2.bp.blogspot.com/-NzlqQaKfgs8/U0pU3-C0HyI/AAAAAAAAVq0/maqzpsPqiJo/s1600/Anna+Solidarno%C5%9B%C4%87.jpg

Po raz kolejny śp. Annę Walentynowicz na wniosek Zarządu Regionu Gdańskiego postanowiono wyrugować z Solidarności, a właściwie z okolicy pomnika Poległych Stoczniowców Gdańska w grudniu 1970 roku w tzw. Nowym Mieście, które postaje wokół pomnika i Europejskiego Centrum Solidarność (ETC)na terenie byłej Stoczni Gdańskiej im. Lenina.

Stoczni Gdańskiej, w której śp. Anna Walentynowicz spędziła prawie całe swoje życie pracując w niej i walcząc w niej o polskie sprawy i o ludzi tam pracujących, którzy tego nie docenili za jej życia, bo nie tylko pozbawili mandatu delegat na Zjazd Związku ale i usunęli Ją z szeregów samej Solidarności, który powstał przede wszystkim dzięki jej determinacji i uporowi poczynając od dnia 16 sierpnia 1980 roku gdy jako jedna z nielicznych członków komitetu strajkowego Stoczni Gdańskiej im. Lenina skutecznie przeciwstawiła się nieudanej próbie zakończenia strajku przez Lecha Wałęsę, który zakończenie strajku już raczył opić koniaczkiem z Dyrektorem Naczelnym Stoczni Gdańskiej im. Lenina Klemensem Gniechem.

Po zdradzie TW Bolka stoczniowcy Stoczni Gdańskiej im. Lenina w przytłaczającej liczbie opuścili Stocznię Gdańską im. Lenina, a pozostało jedynie około 700 osób na ogólną liczbę ponad 18.000 tam wówczas zatrudnionych.

Nastąpił wówczas bardzo poważny rozłam wśród strajkujących zakładów województwa gdańskiego i 17 największych kluczowych zakładów pracy województwa gdańskiego zawiązało nowy międzyzakładowy komitet strajkowy, który przystąpił do rozmów z wicepremierem Tadeuszem Pyką.

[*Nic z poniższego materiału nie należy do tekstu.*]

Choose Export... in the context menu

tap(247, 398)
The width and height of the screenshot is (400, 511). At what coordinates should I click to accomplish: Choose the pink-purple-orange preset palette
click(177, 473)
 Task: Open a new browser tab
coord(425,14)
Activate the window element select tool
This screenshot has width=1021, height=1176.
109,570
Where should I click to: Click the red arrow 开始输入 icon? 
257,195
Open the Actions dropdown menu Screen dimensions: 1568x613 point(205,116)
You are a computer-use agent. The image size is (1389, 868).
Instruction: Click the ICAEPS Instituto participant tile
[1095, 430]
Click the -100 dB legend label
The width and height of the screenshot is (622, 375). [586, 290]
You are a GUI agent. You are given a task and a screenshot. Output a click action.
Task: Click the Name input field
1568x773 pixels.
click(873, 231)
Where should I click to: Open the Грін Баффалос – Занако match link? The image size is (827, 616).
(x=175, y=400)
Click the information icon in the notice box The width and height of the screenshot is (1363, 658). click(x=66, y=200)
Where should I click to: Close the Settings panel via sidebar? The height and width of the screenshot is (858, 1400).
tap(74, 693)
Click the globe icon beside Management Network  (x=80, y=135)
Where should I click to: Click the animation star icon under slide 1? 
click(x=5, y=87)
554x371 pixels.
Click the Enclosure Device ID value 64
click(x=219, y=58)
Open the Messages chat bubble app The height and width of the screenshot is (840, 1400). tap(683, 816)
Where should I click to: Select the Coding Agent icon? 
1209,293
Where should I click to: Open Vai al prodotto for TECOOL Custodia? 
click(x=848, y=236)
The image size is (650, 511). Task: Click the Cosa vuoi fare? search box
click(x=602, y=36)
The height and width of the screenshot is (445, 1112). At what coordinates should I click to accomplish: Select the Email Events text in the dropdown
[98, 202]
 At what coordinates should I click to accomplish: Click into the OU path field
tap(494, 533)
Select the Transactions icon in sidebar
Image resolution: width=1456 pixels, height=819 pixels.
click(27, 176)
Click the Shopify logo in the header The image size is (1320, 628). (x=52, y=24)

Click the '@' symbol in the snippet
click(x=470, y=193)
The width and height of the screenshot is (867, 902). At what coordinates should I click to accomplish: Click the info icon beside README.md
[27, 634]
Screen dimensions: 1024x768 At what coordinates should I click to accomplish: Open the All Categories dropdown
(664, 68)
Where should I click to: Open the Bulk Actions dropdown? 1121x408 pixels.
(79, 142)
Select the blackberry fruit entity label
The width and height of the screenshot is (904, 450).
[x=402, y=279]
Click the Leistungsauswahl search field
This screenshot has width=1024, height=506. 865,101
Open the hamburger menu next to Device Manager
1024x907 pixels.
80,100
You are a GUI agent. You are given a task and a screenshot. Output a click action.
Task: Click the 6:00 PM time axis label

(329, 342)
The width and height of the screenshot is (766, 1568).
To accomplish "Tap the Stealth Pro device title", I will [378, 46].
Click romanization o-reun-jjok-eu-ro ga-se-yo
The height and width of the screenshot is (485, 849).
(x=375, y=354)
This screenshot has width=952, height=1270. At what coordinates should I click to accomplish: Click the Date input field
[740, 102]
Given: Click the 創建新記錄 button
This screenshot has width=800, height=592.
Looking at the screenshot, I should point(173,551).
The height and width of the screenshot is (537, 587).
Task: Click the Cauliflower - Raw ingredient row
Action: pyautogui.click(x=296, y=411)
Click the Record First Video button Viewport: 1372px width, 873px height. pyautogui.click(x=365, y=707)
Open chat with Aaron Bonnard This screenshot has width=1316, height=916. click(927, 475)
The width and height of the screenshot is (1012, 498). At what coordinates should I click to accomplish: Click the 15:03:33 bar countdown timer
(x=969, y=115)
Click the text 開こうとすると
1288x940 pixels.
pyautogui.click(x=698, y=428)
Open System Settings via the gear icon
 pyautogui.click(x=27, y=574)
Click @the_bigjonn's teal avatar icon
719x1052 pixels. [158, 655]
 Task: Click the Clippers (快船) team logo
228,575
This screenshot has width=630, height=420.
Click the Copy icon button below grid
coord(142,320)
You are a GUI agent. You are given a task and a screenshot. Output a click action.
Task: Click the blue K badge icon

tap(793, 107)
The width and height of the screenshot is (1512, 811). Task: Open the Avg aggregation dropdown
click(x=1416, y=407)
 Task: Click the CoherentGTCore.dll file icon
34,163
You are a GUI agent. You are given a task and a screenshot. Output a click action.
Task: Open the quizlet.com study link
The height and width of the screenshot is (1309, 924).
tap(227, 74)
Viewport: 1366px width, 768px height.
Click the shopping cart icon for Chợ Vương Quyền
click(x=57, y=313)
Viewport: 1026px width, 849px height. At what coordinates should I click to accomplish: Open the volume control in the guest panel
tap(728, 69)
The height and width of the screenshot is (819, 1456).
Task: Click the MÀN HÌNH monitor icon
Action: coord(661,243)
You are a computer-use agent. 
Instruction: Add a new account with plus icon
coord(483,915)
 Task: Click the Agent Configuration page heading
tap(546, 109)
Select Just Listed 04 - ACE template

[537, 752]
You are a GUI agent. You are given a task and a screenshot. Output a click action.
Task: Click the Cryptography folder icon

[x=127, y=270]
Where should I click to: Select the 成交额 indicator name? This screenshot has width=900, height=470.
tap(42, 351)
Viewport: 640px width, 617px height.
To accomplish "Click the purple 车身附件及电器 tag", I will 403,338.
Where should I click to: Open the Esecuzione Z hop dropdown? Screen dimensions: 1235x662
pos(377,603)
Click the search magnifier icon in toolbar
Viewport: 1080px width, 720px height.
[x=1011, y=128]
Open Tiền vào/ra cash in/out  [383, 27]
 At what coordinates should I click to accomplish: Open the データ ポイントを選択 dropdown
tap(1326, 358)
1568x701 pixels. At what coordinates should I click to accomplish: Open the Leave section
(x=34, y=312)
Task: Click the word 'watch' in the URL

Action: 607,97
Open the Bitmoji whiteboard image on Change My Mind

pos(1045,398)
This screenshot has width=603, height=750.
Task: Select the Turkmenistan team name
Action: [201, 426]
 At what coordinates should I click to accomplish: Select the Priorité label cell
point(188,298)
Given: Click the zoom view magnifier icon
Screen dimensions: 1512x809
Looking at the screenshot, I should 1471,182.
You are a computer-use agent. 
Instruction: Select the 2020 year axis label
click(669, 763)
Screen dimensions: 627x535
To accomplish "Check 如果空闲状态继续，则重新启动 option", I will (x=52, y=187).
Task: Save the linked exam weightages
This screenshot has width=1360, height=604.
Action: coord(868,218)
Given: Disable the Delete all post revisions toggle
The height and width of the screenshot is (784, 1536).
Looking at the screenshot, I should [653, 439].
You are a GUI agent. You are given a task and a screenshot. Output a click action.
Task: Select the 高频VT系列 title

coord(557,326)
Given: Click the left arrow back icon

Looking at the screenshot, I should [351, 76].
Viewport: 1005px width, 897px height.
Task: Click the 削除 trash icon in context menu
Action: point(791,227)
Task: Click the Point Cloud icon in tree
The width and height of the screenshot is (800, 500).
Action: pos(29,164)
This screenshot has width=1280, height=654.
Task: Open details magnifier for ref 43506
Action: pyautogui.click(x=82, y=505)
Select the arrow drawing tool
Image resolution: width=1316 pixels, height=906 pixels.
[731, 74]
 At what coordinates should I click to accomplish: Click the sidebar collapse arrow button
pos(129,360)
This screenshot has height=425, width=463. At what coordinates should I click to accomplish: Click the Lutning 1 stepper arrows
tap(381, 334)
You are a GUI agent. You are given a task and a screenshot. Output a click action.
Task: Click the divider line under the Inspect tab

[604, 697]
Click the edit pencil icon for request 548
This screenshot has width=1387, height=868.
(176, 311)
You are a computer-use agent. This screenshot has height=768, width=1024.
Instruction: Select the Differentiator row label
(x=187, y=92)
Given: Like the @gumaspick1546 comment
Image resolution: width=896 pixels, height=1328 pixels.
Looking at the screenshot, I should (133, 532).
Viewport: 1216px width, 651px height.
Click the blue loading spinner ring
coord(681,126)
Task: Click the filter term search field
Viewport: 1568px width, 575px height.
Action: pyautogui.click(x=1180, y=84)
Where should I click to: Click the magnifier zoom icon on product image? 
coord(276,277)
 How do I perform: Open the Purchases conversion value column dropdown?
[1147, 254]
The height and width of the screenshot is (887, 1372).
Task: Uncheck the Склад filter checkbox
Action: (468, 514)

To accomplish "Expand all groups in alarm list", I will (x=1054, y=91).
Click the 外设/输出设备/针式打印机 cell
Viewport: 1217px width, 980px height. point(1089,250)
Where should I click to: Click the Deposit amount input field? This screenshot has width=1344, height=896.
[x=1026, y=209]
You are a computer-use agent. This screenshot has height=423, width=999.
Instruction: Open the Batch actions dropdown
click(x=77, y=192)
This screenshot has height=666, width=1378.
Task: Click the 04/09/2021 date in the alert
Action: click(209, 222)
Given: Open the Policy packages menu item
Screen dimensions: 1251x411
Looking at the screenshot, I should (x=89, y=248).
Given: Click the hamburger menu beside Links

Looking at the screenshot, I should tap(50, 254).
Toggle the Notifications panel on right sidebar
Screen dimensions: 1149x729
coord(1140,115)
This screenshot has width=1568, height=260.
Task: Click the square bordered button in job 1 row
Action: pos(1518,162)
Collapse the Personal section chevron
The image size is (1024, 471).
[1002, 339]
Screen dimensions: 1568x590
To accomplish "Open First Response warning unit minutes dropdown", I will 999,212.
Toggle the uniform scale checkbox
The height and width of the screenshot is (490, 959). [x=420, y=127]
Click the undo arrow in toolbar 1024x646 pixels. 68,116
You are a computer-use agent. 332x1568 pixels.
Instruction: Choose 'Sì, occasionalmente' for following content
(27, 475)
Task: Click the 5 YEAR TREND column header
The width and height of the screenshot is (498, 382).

Po podtrzymaniu strajku w Stoczni Gdańskiej im. Lenina m.in. przez ludzi takich jak śp. Anna Walentynowicz oraz fiasku rozmów, w tym nie przyjęcie przez rząd PRL podpisanego i parafowanego przez wicepremiera Tadeusza Pykę porozumienia z 17, dużymi zakładami pracy nastąpił ich powrót do utworzonego w międzyczasie nowego Międzyzakładowego Komitetu Strajkowego w Stoczni Gdańskiej im. Lenina, na którego czele nie wiem dlaczego był nadal wcześniejszy wywrotowiec i łamistrajk Lech Wałęsa, który w dniu 16 sierpnia 1980 roku zdradził m.in. trzy pozostałe gdańskie stocznie, które w nocy z 15 na 16 sierpnia 1980 roku zawarły wspólną umowę o strajku w tym o warunkach prowadzenia rozmów oraz możliwości ewentualnego zakończenia strajku. Zawarta umowa nie zakładała zakończenia strajku przez którąkolwiek z umawiających się czterech gdańskich stoczni.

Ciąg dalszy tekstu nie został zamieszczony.